SET TASK: Copy every one of the records below word for word, keeping each line as it stands.

THE DATA:
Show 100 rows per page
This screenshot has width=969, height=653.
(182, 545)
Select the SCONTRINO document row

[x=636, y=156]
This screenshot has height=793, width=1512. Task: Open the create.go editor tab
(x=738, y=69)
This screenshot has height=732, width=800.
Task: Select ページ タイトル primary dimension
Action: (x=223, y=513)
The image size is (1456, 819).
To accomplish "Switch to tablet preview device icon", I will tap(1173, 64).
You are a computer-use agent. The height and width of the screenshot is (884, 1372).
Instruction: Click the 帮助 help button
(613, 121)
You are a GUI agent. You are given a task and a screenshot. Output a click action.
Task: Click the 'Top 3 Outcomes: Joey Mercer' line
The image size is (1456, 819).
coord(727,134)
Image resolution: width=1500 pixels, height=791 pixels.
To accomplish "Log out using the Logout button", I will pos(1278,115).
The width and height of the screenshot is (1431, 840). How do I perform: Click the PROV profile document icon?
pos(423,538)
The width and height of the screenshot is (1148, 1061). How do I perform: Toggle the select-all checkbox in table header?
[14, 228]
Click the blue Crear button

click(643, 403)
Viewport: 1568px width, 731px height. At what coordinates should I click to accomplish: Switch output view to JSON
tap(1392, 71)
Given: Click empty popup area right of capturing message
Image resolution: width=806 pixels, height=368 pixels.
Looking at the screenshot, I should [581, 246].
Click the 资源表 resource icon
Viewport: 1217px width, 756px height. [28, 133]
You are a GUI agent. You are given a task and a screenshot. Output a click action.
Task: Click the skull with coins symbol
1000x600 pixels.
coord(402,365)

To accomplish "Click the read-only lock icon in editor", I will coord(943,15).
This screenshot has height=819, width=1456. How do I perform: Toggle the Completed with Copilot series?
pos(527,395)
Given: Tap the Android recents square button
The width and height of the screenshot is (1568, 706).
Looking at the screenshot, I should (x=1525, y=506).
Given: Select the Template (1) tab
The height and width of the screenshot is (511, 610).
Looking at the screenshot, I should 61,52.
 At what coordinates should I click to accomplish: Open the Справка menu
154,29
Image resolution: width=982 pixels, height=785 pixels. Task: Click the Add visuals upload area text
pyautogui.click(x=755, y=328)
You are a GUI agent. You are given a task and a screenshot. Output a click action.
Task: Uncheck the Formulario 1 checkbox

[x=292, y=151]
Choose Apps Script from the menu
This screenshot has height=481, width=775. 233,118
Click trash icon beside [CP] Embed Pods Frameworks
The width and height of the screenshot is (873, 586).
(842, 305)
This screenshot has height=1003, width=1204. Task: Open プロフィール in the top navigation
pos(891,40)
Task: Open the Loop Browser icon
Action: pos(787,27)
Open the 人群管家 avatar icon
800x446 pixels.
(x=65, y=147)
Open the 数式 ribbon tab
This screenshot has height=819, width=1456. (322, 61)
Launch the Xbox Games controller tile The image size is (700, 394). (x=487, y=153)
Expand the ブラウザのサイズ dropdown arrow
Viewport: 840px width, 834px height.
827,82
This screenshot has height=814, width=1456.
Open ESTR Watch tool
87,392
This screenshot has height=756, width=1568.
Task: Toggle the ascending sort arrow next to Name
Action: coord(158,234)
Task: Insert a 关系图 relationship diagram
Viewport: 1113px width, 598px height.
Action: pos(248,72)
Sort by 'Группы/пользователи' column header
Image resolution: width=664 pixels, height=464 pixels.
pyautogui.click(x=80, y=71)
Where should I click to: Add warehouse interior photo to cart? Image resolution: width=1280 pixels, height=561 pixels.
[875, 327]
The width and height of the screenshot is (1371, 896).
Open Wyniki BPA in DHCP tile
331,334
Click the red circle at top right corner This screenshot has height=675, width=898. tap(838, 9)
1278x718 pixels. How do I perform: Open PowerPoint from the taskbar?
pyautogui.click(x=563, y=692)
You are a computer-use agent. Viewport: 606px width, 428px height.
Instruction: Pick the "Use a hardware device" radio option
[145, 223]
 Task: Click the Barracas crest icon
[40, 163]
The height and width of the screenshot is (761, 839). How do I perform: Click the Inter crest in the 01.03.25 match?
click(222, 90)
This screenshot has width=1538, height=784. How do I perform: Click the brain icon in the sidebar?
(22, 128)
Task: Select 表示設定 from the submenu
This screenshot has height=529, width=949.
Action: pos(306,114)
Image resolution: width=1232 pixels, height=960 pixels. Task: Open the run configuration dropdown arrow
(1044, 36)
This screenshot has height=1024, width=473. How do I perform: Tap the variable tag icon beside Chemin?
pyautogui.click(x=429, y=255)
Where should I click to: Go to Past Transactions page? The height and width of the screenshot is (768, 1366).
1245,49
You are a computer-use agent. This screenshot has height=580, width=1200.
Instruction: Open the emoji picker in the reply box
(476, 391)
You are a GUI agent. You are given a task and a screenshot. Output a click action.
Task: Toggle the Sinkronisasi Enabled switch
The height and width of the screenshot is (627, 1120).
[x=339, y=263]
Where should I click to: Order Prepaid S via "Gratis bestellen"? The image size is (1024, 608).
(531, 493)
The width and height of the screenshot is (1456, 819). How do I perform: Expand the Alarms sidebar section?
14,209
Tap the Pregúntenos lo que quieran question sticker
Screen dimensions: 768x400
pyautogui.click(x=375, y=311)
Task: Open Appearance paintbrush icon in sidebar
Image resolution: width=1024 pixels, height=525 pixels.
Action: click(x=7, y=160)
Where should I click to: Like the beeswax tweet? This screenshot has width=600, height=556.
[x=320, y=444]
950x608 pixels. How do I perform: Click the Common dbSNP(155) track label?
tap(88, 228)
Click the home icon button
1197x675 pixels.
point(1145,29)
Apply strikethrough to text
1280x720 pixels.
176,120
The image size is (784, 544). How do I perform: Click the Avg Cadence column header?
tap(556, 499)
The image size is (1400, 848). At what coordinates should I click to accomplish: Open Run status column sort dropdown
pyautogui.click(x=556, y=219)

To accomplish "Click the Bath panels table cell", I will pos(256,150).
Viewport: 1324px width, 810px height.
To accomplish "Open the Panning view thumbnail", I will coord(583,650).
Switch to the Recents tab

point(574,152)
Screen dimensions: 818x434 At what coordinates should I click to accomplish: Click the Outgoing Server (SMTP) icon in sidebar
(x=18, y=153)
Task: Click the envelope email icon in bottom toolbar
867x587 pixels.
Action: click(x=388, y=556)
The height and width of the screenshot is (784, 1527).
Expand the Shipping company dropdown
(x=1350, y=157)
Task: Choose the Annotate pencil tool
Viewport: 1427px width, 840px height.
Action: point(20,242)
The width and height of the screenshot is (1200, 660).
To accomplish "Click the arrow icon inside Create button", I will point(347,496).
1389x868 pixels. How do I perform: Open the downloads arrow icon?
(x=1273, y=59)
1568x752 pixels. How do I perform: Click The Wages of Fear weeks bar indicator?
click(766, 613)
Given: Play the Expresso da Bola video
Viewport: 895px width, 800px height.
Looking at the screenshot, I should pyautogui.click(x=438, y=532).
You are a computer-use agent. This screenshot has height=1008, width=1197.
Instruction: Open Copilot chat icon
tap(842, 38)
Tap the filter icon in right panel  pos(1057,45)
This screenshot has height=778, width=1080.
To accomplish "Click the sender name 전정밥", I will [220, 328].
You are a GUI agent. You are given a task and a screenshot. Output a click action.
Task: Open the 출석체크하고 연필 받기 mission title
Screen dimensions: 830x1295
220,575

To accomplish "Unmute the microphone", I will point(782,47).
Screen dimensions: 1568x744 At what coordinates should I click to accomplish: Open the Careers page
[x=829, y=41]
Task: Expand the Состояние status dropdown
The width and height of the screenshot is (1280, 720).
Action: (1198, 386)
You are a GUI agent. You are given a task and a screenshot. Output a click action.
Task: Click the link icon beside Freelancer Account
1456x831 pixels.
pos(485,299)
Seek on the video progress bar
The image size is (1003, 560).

COMPLETE ANSWER:
Show 100 rows per page
This screenshot has width=969, height=653.
(182, 545)
Select the SCONTRINO document row

[x=636, y=156]
This screenshot has height=793, width=1512. Task: Open the create.go editor tab
(x=738, y=69)
This screenshot has height=732, width=800.
Task: Select ページ タイトル primary dimension
Action: (x=223, y=513)
The image size is (1456, 819).
To accomplish "Switch to tablet preview device icon", I will tap(1173, 64).
You are a computer-use agent. The height and width of the screenshot is (884, 1372).
Instruction: Click the 帮助 help button
(613, 121)
You are a GUI agent. You are given a task and a screenshot. Output a click action.
Task: Click the 'Top 3 Outcomes: Joey Mercer' line
The image size is (1456, 819).
coord(727,134)
Image resolution: width=1500 pixels, height=791 pixels.
To accomplish "Log out using the Logout button", I will pos(1278,115).
The width and height of the screenshot is (1431, 840). How do I perform: Click the PROV profile document icon?
pos(423,538)
The width and height of the screenshot is (1148, 1061). How do I perform: Toggle the select-all checkbox in table header?
[14, 228]
Click the blue Crear button

click(643, 403)
Viewport: 1568px width, 731px height. At what coordinates should I click to accomplish: Switch output view to JSON
tap(1392, 71)
Given: Click empty popup area right of capturing message
Image resolution: width=806 pixels, height=368 pixels.
Looking at the screenshot, I should [581, 246].
Click the 资源表 resource icon
Viewport: 1217px width, 756px height. [28, 133]
You are a GUI agent. You are given a task and a screenshot. Output a click action.
Task: Click the skull with coins symbol
1000x600 pixels.
coord(402,365)

To accomplish "Click the read-only lock icon in editor", I will coord(943,15).
This screenshot has height=819, width=1456. How do I perform: Toggle the Completed with Copilot series?
pos(527,395)
Given: Tap the Android recents square button
The width and height of the screenshot is (1568, 706).
Looking at the screenshot, I should (x=1525, y=506).
Given: Select the Template (1) tab
The height and width of the screenshot is (511, 610).
Looking at the screenshot, I should 61,52.
 At what coordinates should I click to accomplish: Open the Справка menu
154,29
Image resolution: width=982 pixels, height=785 pixels. Task: Click the Add visuals upload area text
pyautogui.click(x=755, y=328)
You are a GUI agent. You are given a task and a screenshot. Output a click action.
Task: Uncheck the Formulario 1 checkbox

[x=292, y=151]
Choose Apps Script from the menu
This screenshot has height=481, width=775. 233,118
Click trash icon beside [CP] Embed Pods Frameworks
The width and height of the screenshot is (873, 586).
(842, 305)
This screenshot has height=1003, width=1204. Task: Open プロフィール in the top navigation
pos(891,40)
Task: Open the Loop Browser icon
Action: pos(787,27)
Open the 人群管家 avatar icon
800x446 pixels.
(x=65, y=147)
Open the 数式 ribbon tab
This screenshot has height=819, width=1456. (322, 61)
Launch the Xbox Games controller tile The image size is (700, 394). (x=487, y=153)
Expand the ブラウザのサイズ dropdown arrow
Viewport: 840px width, 834px height.
827,82
This screenshot has height=814, width=1456.
Open ESTR Watch tool
87,392
This screenshot has height=756, width=1568.
Task: Toggle the ascending sort arrow next to Name
Action: coord(158,234)
Task: Insert a 关系图 relationship diagram
Viewport: 1113px width, 598px height.
Action: pos(248,72)
Sort by 'Группы/пользователи' column header
Image resolution: width=664 pixels, height=464 pixels.
pyautogui.click(x=80, y=71)
Where should I click to: Add warehouse interior photo to cart? Image resolution: width=1280 pixels, height=561 pixels.
[875, 327]
The width and height of the screenshot is (1371, 896).
Open Wyniki BPA in DHCP tile
331,334
Click the red circle at top right corner This screenshot has height=675, width=898. tap(838, 9)
1278x718 pixels. How do I perform: Open PowerPoint from the taskbar?
pyautogui.click(x=563, y=692)
You are a computer-use agent. Viewport: 606px width, 428px height.
Instruction: Pick the "Use a hardware device" radio option
[145, 223]
 Task: Click the Barracas crest icon
[40, 163]
The height and width of the screenshot is (761, 839). How do I perform: Click the Inter crest in the 01.03.25 match?
click(222, 90)
This screenshot has width=1538, height=784. How do I perform: Click the brain icon in the sidebar?
(22, 128)
Task: Select 表示設定 from the submenu
This screenshot has height=529, width=949.
Action: pos(306,114)
Image resolution: width=1232 pixels, height=960 pixels. Task: Open the run configuration dropdown arrow
(1044, 36)
This screenshot has height=1024, width=473. How do I perform: Tap the variable tag icon beside Chemin?
pyautogui.click(x=429, y=255)
Where should I click to: Go to Past Transactions page? The height and width of the screenshot is (768, 1366).
1245,49
You are a computer-use agent. This screenshot has height=580, width=1200.
Instruction: Open the emoji picker in the reply box
(476, 391)
You are a GUI agent. You are given a task and a screenshot. Output a click action.
Task: Toggle the Sinkronisasi Enabled switch
The height and width of the screenshot is (627, 1120).
[x=339, y=263]
Where should I click to: Order Prepaid S via "Gratis bestellen"? The image size is (1024, 608).
(531, 493)
The width and height of the screenshot is (1456, 819). How do I perform: Expand the Alarms sidebar section?
14,209
Tap the Pregúntenos lo que quieran question sticker
Screen dimensions: 768x400
pyautogui.click(x=375, y=311)
Task: Open Appearance paintbrush icon in sidebar
Image resolution: width=1024 pixels, height=525 pixels.
Action: click(x=7, y=160)
Where should I click to: Like the beeswax tweet? This screenshot has width=600, height=556.
[x=320, y=444]
950x608 pixels. How do I perform: Click the Common dbSNP(155) track label?
tap(88, 228)
Click the home icon button
1197x675 pixels.
point(1145,29)
Apply strikethrough to text
1280x720 pixels.
176,120
The image size is (784, 544). How do I perform: Click the Avg Cadence column header?
tap(556, 499)
The image size is (1400, 848). At what coordinates should I click to accomplish: Open Run status column sort dropdown
pyautogui.click(x=556, y=219)

To accomplish "Click the Bath panels table cell", I will pos(256,150).
Viewport: 1324px width, 810px height.
To accomplish "Open the Panning view thumbnail", I will coord(583,650).
Switch to the Recents tab

point(574,152)
Screen dimensions: 818x434 At what coordinates should I click to accomplish: Click the Outgoing Server (SMTP) icon in sidebar
(x=18, y=153)
Task: Click the envelope email icon in bottom toolbar
867x587 pixels.
Action: click(x=388, y=556)
The height and width of the screenshot is (784, 1527).
Expand the Shipping company dropdown
(x=1350, y=157)
Task: Choose the Annotate pencil tool
Viewport: 1427px width, 840px height.
Action: point(20,242)
The width and height of the screenshot is (1200, 660).
To accomplish "Click the arrow icon inside Create button", I will point(347,496).
1389x868 pixels. How do I perform: Open the downloads arrow icon?
(x=1273, y=59)
1568x752 pixels. How do I perform: Click The Wages of Fear weeks bar indicator?
click(766, 613)
Given: Play the Expresso da Bola video
Viewport: 895px width, 800px height.
Looking at the screenshot, I should pyautogui.click(x=438, y=532).
You are a computer-use agent. This screenshot has height=1008, width=1197.
Instruction: Open Copilot chat icon
tap(842, 38)
Tap the filter icon in right panel  pos(1057,45)
This screenshot has height=778, width=1080.
To accomplish "Click the sender name 전정밥", I will [220, 328].
You are a GUI agent. You are given a task and a screenshot. Output a click action.
Task: Open the 출석체크하고 연필 받기 mission title
Screen dimensions: 830x1295
220,575

To accomplish "Unmute the microphone", I will point(782,47).
Screen dimensions: 1568x744 At what coordinates should I click to accomplish: Open the Careers page
[x=829, y=41]
Task: Expand the Состояние status dropdown
The width and height of the screenshot is (1280, 720).
Action: (1198, 386)
You are a GUI agent. You are given a task and a screenshot. Output a click action.
Task: Click the link icon beside Freelancer Account
1456x831 pixels.
pos(485,299)
Seek on the video progress bar
The image size is (1003, 560).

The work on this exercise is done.